Au Québec et au Canada francophone, on sait que l’identité a besoin d’une culture, de traditions, d’une langue et d’un territoire pour survivre. Mais on tend à ignorer ces besoins pour d’autres groupes plus marginalisés que les nôtres. Avec Sabryna Godbout, Wendat de Wendake, on parle justement de culture et d’identité. On aborde certains des impacts de la Loi sur les Indiens sur l’identité légale des Autochtones; mais on parle aussi de fierté identitaire, du rôle essentiel des aînés; de transmission culturelle, d’amour propre, de résilience et d’ouverture d’esprit.

Transcription de la narration

On est beaucoup à croire au pouvoir transformateur de l’éducation, du dialogue; de la rencontre. On en parle depuis le début de la série balado Oser s’en parler, la méconnaissance est en grande partie la raison pour laquelle la discrimination, et le racisme se perpétuent dans nos sociétés. La méconnaissance, c’est aussi la source du malaise qu’on ressent en tant qu’allochtones. On est malaisé de se parler de racisme, de colonialisme, de privilège blanc – pourquoi? Parce que tout dépendamment de notre bagage, on a rarement besoin de confronter ces forces de front.

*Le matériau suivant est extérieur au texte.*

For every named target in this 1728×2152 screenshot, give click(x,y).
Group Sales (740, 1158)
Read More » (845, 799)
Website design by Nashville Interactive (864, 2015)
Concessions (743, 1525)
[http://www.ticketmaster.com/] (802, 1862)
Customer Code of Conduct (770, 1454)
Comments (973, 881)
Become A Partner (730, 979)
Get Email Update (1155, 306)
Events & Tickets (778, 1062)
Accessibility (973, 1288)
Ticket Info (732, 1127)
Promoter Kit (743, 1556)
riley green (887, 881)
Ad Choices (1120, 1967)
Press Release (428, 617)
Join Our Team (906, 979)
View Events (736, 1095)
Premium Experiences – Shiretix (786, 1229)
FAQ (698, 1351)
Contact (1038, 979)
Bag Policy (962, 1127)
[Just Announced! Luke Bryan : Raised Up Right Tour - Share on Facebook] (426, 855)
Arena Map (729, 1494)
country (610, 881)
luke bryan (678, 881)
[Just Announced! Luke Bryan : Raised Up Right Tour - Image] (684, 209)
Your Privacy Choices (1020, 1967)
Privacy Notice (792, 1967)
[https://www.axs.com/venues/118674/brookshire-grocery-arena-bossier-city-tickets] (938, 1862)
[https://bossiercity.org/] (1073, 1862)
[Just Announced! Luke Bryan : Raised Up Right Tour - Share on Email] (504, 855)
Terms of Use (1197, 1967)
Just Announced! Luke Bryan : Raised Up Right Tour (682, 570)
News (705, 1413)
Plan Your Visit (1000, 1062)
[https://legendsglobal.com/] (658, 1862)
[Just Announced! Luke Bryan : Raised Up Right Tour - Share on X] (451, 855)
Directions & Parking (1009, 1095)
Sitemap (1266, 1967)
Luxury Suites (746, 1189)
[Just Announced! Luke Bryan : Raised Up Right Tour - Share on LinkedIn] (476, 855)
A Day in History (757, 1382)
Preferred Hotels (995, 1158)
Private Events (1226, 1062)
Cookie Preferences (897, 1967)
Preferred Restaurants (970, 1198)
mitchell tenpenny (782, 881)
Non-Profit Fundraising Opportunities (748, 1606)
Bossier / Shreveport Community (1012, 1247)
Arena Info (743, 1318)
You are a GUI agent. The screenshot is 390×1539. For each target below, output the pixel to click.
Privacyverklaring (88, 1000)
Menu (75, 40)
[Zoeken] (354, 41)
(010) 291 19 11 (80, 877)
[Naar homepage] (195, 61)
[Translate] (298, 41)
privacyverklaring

On aimerait se concentrer sur les « solutions », sans prendre le temps d’observer les racines des problèmes qu’on tente de résoudre. Cette envie de passer à d’autre chose rapidement, c’est une manifestation de notre malaise. Et c’est en quelque sorte cet empressement à tourner la page, à donner l’impression d’être un allié à tout prix, qu’on manque une opportunité majeure d’apprendre.

  • Apprendre à créer des relations saines.
  • Apprendre à se remettre en question.
  • Apprendre comment on peut faire des liens clairs entre des évènements qu’on considère « passé » et des injustices du « présent ».
  • Apprendre à investir du temps et de l’énergie pour décoloniser les structures, au lieu de se concentrer principalement sur des actions performatives.
  • Apprendre à faire des erreurs, et à grandir de ces erreurs.
  • Apprendre à être mal à l’aise. Et, comme me le disait l’un de vous il y a quelques semaines, à devenir « à l’aise d’être mal à l’aise ».

L’idée est d’Oser s’en parler, c’est de commencer une réflexion sur les façons dont, sans le savoir, on bénéficie quotidiennement d’un système d’oppression. Comment est-ce que ça affecte notre façon de voir les choses? Comment est-ce que ça nourrit ce malaise qu’on a de se parler des relations entre Autochtones et allochtones? Et comment peut-on effectuer du changement concrètement, à son échelle, selon ses habiletés, dans les cadres personnel, citoyen et professionnel?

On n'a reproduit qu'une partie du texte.